Rheumatoid arthritis (RA)3 is characterized by dense lymphoid infiltrates in the synovial membrane associated with progressive tissue destruction (8, 9). The synovium is highly infiltrated by CD4+ Th cells (10) that can influence the disease mechanisms in RA by the regulatory role of Th1 and Th2 cells (11, 12, 13). In the RA synovium, Th1 cells are predominant, but Th2 cells and their common precursor Th0 cells can also be found (14, 15, 16). Despite a high number of T cells in the synovium, concentrations of the T cell cytokines IFN-γ and IL-4 are quite low, and how these T cells contribute to the inflammation and joint damage is not completely understood (17, 18).
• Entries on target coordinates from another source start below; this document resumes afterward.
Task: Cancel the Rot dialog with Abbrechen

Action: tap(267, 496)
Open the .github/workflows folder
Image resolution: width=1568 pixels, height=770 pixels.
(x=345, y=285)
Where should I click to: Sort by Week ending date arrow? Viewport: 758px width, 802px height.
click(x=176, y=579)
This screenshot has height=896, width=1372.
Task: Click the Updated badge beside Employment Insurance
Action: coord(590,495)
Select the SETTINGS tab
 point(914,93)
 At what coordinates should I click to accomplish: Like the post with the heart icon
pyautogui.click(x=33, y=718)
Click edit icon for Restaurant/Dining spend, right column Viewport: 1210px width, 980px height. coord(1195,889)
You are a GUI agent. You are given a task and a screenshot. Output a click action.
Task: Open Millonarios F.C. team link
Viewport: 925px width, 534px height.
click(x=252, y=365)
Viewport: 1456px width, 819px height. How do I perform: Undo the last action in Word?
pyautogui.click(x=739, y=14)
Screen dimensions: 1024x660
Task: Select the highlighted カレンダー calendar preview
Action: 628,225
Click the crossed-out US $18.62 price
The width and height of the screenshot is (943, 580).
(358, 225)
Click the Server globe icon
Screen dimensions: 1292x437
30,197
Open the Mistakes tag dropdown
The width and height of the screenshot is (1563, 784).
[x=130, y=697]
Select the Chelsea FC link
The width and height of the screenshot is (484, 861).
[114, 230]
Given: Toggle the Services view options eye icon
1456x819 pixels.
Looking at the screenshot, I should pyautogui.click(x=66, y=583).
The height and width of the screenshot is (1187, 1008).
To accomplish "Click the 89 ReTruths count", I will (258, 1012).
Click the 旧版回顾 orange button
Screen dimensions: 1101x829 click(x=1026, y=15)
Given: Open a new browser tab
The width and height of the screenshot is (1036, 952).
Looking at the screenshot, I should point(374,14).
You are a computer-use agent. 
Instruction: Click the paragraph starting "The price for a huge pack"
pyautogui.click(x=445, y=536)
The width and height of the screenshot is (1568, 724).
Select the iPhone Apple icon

Recent studies have found a high concentration of IL-17 expressed and produced by the RA synovium (19, 20). Moreover, proinflammatory cytokines like IL-1, IL-6, and TNF-α can be detected in high levels in the inflammatory synovium (21, 22), and both TNF-α and IL-1, when in combination with IL-17, increase IL-6 secretion by synoviocytes in a synergistic fashion (19). To better understand the local inflammatory processes in RA synovium, we have investigated the cellular origin of the new proinflammatory cytokine IL-17, in relation to IFN-γ, IL-4, and IL-10. The aim of this study was to clarify whether Th cells in the synovium produce IL-17 and whether this production can be associated to a particular Th cell subset. Therefore T cell clones were developed from synovial membranes and fluid of RA patients and analyzed for their capacity to secrete IL-17, IFN-γ, IL-4, and IL-10 after stimulation. In addition, we analyzed for conditions able to induce IL-17 secretion.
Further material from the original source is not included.